WORK REQUIRED — Retype the lines of the material from the line containing "The image size is (528, 518)." through the line containing "I will pos(52,498).", inclusive, exactly as they appear, and nothing else.

-- RECORD SET start --

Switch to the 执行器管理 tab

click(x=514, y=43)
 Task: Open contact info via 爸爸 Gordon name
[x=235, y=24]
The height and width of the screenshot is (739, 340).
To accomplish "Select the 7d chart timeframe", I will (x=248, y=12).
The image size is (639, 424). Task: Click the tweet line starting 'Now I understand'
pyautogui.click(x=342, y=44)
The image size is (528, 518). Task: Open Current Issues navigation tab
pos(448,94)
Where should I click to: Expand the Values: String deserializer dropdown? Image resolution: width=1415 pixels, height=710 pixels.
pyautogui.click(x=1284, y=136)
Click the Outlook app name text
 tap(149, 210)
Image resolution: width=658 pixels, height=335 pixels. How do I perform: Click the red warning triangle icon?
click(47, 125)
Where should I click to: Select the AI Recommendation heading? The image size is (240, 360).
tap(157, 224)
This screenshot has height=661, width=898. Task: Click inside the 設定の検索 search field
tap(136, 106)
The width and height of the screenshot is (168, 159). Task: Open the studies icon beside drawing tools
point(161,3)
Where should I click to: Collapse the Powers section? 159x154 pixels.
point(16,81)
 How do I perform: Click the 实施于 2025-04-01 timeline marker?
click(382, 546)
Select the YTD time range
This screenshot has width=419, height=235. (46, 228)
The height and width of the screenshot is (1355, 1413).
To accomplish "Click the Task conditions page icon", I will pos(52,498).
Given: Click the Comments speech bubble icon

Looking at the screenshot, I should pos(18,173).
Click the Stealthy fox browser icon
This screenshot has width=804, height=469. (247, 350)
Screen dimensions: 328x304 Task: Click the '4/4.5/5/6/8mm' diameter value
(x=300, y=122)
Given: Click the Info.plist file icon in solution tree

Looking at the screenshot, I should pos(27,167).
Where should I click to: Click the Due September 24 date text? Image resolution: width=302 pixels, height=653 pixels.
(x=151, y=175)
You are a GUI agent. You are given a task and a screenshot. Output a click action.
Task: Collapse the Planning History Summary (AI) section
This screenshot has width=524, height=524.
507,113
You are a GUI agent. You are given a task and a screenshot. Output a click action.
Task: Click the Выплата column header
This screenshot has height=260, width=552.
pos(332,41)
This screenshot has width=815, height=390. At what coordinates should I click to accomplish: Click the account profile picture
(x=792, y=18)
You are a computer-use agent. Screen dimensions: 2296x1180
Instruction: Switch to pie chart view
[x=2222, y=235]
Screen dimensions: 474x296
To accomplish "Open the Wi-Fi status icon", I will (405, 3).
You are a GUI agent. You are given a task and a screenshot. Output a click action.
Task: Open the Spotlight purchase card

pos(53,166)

-- RECORD SET end --

THE COMPLETED TASK —
The image size is (528, 518). Task: Open Current Issues navigation tab
pos(448,94)
Where should I click to: Expand the Values: String deserializer dropdown? Image resolution: width=1415 pixels, height=710 pixels.
pyautogui.click(x=1284, y=136)
Click the Outlook app name text
 tap(149, 210)
Image resolution: width=658 pixels, height=335 pixels. How do I perform: Click the red warning triangle icon?
click(47, 125)
Where should I click to: Select the AI Recommendation heading? The image size is (240, 360).
tap(157, 224)
This screenshot has height=661, width=898. Task: Click inside the 設定の検索 search field
tap(136, 106)
The width and height of the screenshot is (168, 159). Task: Open the studies icon beside drawing tools
point(161,3)
Where should I click to: Collapse the Powers section? 159x154 pixels.
point(16,81)
 How do I perform: Click the 实施于 2025-04-01 timeline marker?
click(382, 546)
Select the YTD time range
This screenshot has width=419, height=235. (46, 228)
The height and width of the screenshot is (1355, 1413).
To accomplish "Click the Task conditions page icon", I will pos(52,498).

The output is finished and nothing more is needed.